Small businesses, especially those who have not been existence for very long, will often find it difficult to secure a loan. Banks are often hesitant to lend money to businesses that don’t have a lot of income and assets. They also want proof of the viability of a business and thus require that most operations, especially small ones, be in business for a certain amount of time before they are willing to hand over any money. Because of this, a small business often has few cash generating options when needs arise. One option available, but often overlooked, is invoice factoring. This is an excellent way for a small business to obtain cash.
Factoring invoices is advantageous for several reasons. It allows a company to raise money without acquiring new debt. While debt is sometimes necessary, most businesses would prefer to raise cash without borrowing money. Debt is risky, and when it can’t be paid back, assets can be repossessed. If the debt is large enough, it may even force a company out of business.
Factoring doesn’t pose these same problems. The money paid to the business selling their invoices is secured by those invoices. The work often times has already been done and the business is only waiting to receive payment.
Factoring invoices is also a very good option because it is a way for a small business to get money really fast. More often than not, when a company is in a cash crunch, they don’t have much time to figure things out. Their employees have to be compensated, there are supplies to buy and rent to be paid. These things often can’t wait, at least not for very long. Therefore, the time factor is critical. A small business will need to secure funds as soon as possible. Factoring allows them to do that. The company’s first experience with a factor may require they wait 4-7 days to get paid. However, from then on it is likely they will receive money in as little as 24 hours.

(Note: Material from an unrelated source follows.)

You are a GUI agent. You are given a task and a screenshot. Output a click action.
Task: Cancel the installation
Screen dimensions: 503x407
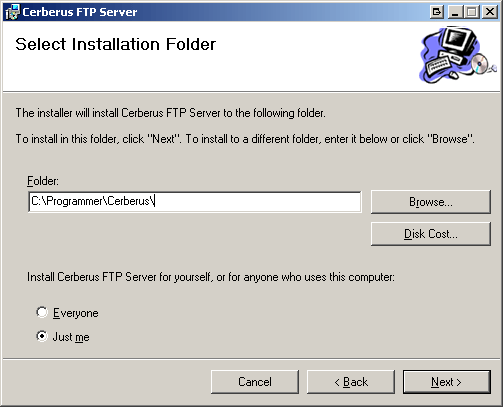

After all of the details have been arranged, the factoring process is pretty simple. A company will sell their invoices to a factor up to 90% of their value. For example, a $100,000 invoice may sell for $90,000. These monies can be used for whatever the company wants to use them for. After they have paid for the invoices, the factor will collect on the invoices. The original terms of the invoices apply. After they have collected them, the money is returned to the company they purchased them from, minus the factor’s fee. It’s as simple as that.